> [Exercises to complete]
[1] In the personal essay about skipping a climate rally, what did the writer do instead of driving to a rally in Cape Breton or Halifax?
[2] Resume the personal essay about skipping a climate rally and a childhood friend's ailing daughter, starting right after its final sentence.

> [Text segment]
--------

I love a good rally but there were none scheduled close to where I live; the nearest was 1 1/2 hours away and I could not bear the hypocrisy of driving that far to protest the fossil fuel economy.
The course I am currently in, Health and the Environment, deals a lot with climate change and the effect it will have on us all-- from increased adverse weather events to the spread of disease. I would love to use less petroleum based energy but right now the best green technology is out of my economic reach.
So instead of driving to a rally in Cape Breton or Halifax I went to my local beach and picked garbage from the shoreline. It's a little thing, and next week there will be just as much, but it is the least I can do at the moment.
This and more is what I planned to write about but then I got sidetracked by Facebook. And not by the thousand useless, inane updates: post if you love your mother, think cousins are the best or believe it's always wine-o'clock somewhere. I was distracted by the great suffering of a little girl. A little girl whose mom was a childhood friend of mine. Reading her post about how her eldest daughter has been suffering these past months and how, at this moment, she is in hospital, struggling with an unknown illness, is so heart wrenching. I, and everyone else except her medical team, are helpless.

--------

> [Data provided]
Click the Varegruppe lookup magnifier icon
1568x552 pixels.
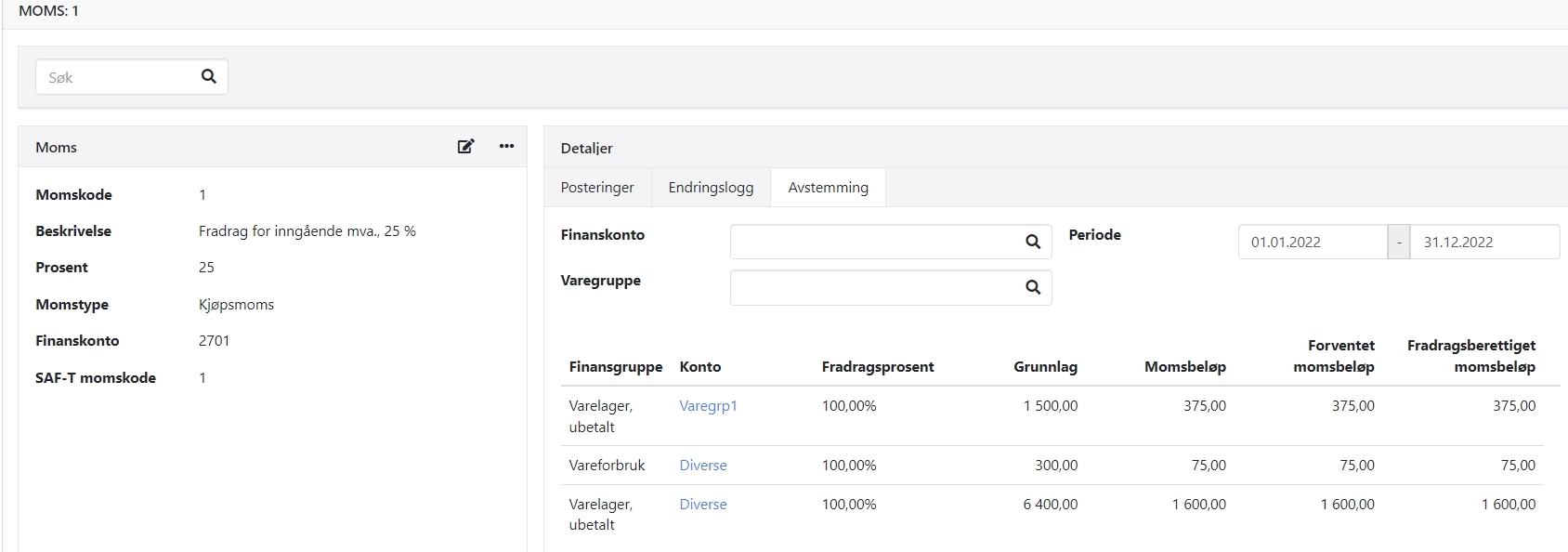click(x=1032, y=288)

--------

> [Exercise results]
[1] The writer went to a local beach and picked garbage from the shoreline.

[2]
This morning I thought about sharing her most recent post which detailed the horrible night they had just been through-- but then I didn't really know why I wanted to share that update. I guess I wanted to share it because a shared pain is easier to survive than a hidden one. I guess I wanted people to know why I was distracted today. I guess I wanted to share it just in case the energy of our thoughts could help this child and her family.
There's nothing else I can write at the moment. I can't think beyond the word hope. That's what I will be doing today.